A top temperature of 31.2C recorded last month was 14.1C higher than on the same date a century before.

Armagh Planetarium and Observatory has been collecting weather data for almost 200 years. And thermometer readings recorded on the same date each decade for the last 100 years confirm temperatures are rising.

While this year's July 18 was hotter than most, details going back 100 years still highlight a warming trend.

Read more: Phantom Planter 'saddened' as trees planted in Belfast parks removed

The Planetarium’s director Professor Michael G Burton says the data they have collected also shows five of the top 10 July 18 temperatures have happened in the last 16 years.

“We can see what’s going on in our weather record," he added.

"Over the course of 200 years, you can clearly see the rise in the average temperature over the last three or four decades is very apparent. There’s no doubt there’s a warming going on.”

Climate scientists have been warning for decades that human activity is causing global warming but some still don’t believe the science.

Professor Burton said they keep track of temperatures in Armagh with “dry bulb” thermometers.

He added: “It’s a technical term but it means air temperature. You don’t measure where the sun shines because you don’t get a reliable temperature.

“We typically measure at 9am each day and the maximum temperature is within a 24-hour period.

“From the scientific point of view there is absolutely no doubt the temperatures are changing – we see it all over the world.

“It’s clear it’s the last three or four decades where the impact is significant. Where the debate comes in is what’s actually causing it and a lot of research goes into looking at that and climate change.

Professor Michael G. Burton, Director of the Armagh Observatory and Planetarium (Armagh Planetarium)

“The modelling doesn’t find any other rational explanation for what’s going on.

“If you add gases like carbon dioxide to the atmosphere it acts like a kind of blanket and absorbs the radiation coming in.

“It gets trapped by the various molecules in the air. If you change the amount of carbon dioxide you are going to change the amount of heat that is trapped and that’s what we are seeing.

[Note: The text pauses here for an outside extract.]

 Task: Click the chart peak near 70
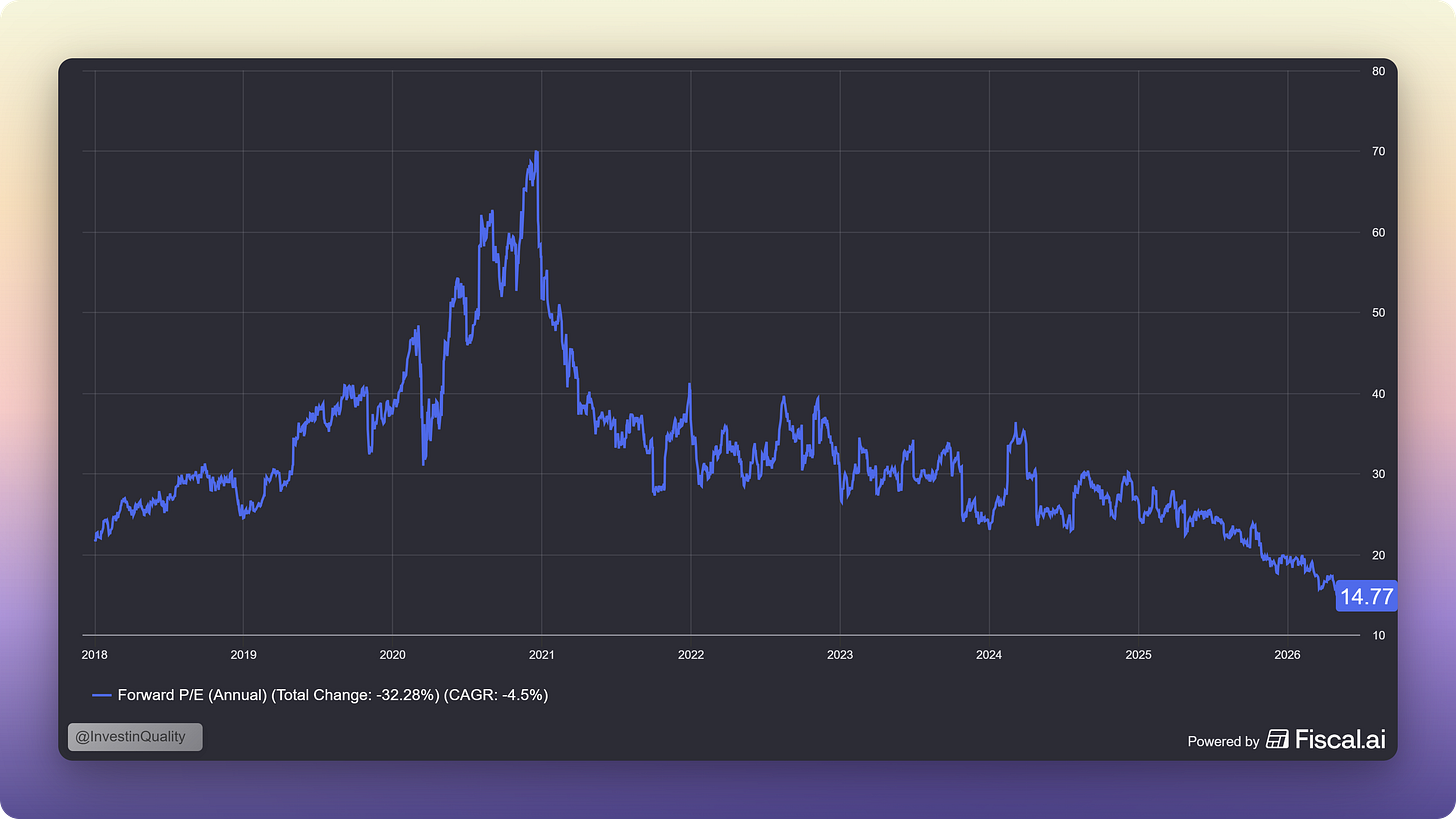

“The real trouble is what we have to do to counter this incredibly challenging situation.

“We have to essentially stop the production of these greenhouse gases or slow it down. People don’t want to accept this is the case.

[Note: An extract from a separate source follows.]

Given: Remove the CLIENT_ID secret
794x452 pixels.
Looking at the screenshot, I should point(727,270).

“What’s specific to us in this part of the world is peat burning because peat is readily available. It’s an intense contributor to greenhouse gases. Both coal and peat are soups of greenhouse gases.

“Over the course of geological time the carbon dioxide which was in the atmosphere, a lot of it has gone into these materials which were in the ground.

“By burning it we are releasing back the accumulated emissions over millions of years and we’re putting that back into the atmosphere and that’s ultimately the cause of the warming.

“If we look at the top 10 July 18 [temperatures] – five of them have happened in the last 16 years.”

Professor Burton was among the officials and academics from Northern Ireland invited to COP26 in Glasgow last year.

He said: “The younger generation are certainly aware. We have a climate change exhibition now [and] we can be a vehicle for showing and explaining what’s going on and making people aware of the nature of the problem.

“That’s what we did in the Planetarium show for COP26. We have to appreciate and understand what’s going on before we have to address that problem.

“There’s an awareness that we have to make that change but when you ask people what they are prepared to do to cut that down, I can’t even answer that myself.

“There’s a limit to what individuals can do, it has to be at a societal level.

“The big things are how we produce electricity and we have to solve that as a society.

“Our ambition is to further explore the use of our dome for education and explain what’s going on.”

Sea levels raise alarm

A Met Office report on climate change found sea levels and temperatures are rising in Britain and Ireland faster than thought. Dr Mark McCarthy of the National Climate Information Centre said: “In a climate unaffected by humans, it would be virtually impossible for temperatures in the UK to reach 40C but climate change is already making UK heatwaves more frequent, intense and long-lasting.”